I laugh softly, picturing her exuberance when she sees I have cake tomorrow morning. I store the pastry in the fridge, repositioning some of the contents within the refrigerator in order to make appropriate space.

The kitchen is dark, lit only by the pale moonlight streaming through the dense woods. There's a disturbance in the darkness, a shudder in the underbrush. I deduce it must be a lost dog, wandering out in the night, its owner mid-search in the cold darkness. I wrap myself in a blanket, slip on snow boots, and slide outside through the backdoor onto the icy patio.

The temperature has dropped considerably outside since the sun set, casting a chill that penetrates to the bone. I pull the warming material tightly, attempting to contain my body heat. The fine stitches on the linen rub the wound on my neck and I hunch over, winded by the responsiveness.

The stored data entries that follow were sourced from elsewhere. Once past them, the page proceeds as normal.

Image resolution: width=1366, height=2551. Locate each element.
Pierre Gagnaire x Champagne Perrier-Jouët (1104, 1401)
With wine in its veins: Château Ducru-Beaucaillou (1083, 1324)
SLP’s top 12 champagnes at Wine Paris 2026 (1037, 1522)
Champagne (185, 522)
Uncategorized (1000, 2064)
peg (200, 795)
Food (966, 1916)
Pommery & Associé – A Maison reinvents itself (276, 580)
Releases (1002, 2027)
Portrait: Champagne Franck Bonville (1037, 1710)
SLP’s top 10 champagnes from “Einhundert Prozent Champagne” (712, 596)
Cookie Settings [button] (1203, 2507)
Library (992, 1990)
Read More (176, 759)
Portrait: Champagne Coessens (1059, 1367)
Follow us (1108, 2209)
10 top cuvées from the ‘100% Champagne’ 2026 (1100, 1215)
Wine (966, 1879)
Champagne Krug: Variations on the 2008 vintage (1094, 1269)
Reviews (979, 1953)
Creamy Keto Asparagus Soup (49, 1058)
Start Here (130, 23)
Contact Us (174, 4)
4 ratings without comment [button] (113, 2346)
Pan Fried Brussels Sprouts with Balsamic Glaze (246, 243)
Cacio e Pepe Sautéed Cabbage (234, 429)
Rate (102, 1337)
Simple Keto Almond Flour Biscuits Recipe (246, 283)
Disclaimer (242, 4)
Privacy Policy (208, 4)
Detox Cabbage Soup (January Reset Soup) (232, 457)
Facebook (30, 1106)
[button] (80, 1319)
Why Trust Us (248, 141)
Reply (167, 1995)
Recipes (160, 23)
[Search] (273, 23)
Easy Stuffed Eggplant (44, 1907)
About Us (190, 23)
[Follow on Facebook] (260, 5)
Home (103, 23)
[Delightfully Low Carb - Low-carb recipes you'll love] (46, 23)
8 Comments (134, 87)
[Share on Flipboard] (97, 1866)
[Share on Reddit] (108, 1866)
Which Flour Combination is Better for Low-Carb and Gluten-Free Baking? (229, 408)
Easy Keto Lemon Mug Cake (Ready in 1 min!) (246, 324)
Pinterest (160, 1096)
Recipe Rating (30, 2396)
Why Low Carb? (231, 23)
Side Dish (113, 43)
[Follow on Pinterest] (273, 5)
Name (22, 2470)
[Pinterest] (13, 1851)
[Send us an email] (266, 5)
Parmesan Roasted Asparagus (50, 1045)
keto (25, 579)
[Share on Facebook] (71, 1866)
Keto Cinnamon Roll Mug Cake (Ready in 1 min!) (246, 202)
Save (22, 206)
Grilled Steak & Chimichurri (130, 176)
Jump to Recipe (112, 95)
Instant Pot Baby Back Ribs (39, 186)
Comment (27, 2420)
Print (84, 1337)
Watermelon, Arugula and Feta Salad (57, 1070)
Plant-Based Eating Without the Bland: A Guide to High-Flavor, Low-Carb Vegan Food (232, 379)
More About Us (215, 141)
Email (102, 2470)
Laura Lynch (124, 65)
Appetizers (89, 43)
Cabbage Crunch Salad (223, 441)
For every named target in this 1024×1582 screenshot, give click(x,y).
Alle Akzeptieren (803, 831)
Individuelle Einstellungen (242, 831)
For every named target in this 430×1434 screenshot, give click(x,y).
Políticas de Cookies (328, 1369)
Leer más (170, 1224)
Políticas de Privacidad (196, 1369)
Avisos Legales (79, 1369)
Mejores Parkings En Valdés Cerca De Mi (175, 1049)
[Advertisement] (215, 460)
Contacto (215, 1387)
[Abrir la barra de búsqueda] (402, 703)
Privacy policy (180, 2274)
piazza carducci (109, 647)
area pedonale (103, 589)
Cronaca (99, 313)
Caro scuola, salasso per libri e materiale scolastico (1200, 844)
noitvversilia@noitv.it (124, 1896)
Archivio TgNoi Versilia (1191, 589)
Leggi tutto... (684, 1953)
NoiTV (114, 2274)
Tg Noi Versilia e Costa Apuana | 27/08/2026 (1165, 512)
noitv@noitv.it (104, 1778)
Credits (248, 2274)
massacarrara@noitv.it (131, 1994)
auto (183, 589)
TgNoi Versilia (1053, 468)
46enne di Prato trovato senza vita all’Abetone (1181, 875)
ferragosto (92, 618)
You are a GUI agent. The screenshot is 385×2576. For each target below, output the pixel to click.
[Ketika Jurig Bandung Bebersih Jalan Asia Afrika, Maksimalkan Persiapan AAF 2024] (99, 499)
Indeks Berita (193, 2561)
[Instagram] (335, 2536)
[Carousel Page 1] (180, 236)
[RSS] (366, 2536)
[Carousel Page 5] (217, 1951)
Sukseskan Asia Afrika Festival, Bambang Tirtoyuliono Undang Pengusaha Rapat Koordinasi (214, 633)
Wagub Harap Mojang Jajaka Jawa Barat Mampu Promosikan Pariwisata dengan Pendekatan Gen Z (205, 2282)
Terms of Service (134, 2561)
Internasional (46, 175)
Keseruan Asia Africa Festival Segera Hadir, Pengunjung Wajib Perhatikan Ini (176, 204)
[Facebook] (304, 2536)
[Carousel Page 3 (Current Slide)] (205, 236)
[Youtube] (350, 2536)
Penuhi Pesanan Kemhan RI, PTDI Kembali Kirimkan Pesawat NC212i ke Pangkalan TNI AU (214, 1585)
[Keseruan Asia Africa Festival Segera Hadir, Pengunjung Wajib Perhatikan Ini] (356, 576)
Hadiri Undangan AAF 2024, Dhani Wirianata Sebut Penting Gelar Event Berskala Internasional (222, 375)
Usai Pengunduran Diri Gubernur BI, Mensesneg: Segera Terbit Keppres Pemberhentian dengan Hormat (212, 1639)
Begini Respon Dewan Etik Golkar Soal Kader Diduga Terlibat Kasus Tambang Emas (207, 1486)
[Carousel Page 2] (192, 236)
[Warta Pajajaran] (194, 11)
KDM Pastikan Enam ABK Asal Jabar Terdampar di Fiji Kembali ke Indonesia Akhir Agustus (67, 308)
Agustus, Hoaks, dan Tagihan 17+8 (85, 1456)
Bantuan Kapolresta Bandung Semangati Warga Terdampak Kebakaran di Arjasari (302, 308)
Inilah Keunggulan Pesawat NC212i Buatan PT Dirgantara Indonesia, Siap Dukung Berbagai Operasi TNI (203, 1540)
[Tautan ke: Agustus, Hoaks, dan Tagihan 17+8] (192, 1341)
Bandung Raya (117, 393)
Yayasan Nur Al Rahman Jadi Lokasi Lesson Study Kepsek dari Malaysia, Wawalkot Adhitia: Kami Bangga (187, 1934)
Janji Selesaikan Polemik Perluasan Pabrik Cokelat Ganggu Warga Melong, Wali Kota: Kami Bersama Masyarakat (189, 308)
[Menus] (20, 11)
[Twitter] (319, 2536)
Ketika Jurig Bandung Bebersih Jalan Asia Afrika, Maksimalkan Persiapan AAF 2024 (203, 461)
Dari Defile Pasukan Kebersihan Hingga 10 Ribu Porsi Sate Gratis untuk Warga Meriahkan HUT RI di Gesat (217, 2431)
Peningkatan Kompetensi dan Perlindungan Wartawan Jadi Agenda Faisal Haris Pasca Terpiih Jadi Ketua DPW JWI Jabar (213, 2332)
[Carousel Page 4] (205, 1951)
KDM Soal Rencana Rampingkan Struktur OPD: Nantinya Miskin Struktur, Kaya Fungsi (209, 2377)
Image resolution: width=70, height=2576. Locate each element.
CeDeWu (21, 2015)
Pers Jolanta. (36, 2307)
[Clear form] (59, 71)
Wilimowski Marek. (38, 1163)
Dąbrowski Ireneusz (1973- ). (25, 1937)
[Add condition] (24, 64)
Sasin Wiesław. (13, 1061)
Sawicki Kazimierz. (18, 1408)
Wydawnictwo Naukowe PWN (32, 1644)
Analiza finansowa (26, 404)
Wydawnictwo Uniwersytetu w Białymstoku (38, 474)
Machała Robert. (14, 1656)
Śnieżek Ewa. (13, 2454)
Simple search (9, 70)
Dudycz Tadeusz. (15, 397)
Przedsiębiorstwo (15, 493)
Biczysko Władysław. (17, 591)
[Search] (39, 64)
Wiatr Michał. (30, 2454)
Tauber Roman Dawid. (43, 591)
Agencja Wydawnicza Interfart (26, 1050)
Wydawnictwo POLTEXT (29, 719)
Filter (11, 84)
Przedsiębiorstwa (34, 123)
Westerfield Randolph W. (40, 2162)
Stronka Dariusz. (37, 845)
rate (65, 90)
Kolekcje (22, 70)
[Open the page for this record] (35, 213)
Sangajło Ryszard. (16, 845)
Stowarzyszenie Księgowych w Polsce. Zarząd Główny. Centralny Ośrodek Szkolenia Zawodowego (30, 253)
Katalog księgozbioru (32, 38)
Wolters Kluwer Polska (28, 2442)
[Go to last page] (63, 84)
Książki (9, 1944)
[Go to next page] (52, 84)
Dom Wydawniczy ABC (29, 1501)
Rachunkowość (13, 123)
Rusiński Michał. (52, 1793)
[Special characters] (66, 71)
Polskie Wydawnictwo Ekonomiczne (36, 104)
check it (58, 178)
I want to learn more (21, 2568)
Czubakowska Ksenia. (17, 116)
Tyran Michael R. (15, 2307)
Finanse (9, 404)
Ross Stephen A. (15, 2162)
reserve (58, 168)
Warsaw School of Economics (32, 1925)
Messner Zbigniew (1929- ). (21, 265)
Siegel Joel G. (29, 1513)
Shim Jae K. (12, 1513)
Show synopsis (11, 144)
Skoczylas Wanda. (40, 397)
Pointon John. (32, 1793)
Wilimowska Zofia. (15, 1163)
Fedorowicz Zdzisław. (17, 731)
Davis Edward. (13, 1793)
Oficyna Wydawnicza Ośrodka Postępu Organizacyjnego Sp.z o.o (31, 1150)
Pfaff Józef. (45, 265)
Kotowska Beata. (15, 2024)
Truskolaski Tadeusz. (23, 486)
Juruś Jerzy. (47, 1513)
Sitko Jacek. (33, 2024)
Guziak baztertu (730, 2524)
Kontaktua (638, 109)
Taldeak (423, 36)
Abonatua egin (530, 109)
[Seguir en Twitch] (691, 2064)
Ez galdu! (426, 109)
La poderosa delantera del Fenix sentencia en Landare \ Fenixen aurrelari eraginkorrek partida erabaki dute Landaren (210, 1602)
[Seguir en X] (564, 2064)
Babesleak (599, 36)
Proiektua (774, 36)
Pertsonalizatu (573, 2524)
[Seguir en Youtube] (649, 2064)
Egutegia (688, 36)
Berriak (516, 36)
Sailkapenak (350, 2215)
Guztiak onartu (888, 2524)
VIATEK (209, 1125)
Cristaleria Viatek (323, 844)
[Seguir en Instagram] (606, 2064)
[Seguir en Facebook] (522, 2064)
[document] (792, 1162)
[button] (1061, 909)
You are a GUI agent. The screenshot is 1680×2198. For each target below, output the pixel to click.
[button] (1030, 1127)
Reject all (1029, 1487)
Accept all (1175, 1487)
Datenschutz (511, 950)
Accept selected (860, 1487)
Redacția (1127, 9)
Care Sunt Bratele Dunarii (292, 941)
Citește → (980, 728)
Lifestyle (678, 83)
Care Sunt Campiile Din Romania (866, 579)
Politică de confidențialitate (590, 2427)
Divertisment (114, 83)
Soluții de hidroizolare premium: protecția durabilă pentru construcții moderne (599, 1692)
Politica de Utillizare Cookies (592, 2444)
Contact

The bite imprinted deeply on my skin, leaving a mark that will prove difficult to hide from my family. There's no reasonable explanation as to why the Baker's son bit my neck. None that my parents would believe, at least.

My thoughts drift back to Vince, as they often have ever since our first confrontation, and for the millionth time I fail in psychoanalyzing the erratic behavior of the boy. The alterations in his attitude are just baffling, leaving me confused as to whether he likes me or loathes me. And to make things impossibly worse, his friends and family react to his impulsiveness as if it's status quo.

I wish I could expel my desire for the boy, the deep affection I feel every time I think of him, the raging hormones that excite my body at the mere thought of his. I don't recall a time I've ever been so infatuated with another person, to the point where I have to constantly occupy my mind as to not think about him infinitely. It's as if every fiber of my being is attracted to every ounce of his. He's my guilty obsession.

Snap!

I flinch, slipping on the mushy surface and nearly face planting in a pile of snow. Recovering slowly, I scan the dark woods, investigating the source of the disturbance, but I see none. I tread lightly in the snow, peering around the thick base of a towering tree, like a frightened child behind the leg of his mother, and that is when I see it.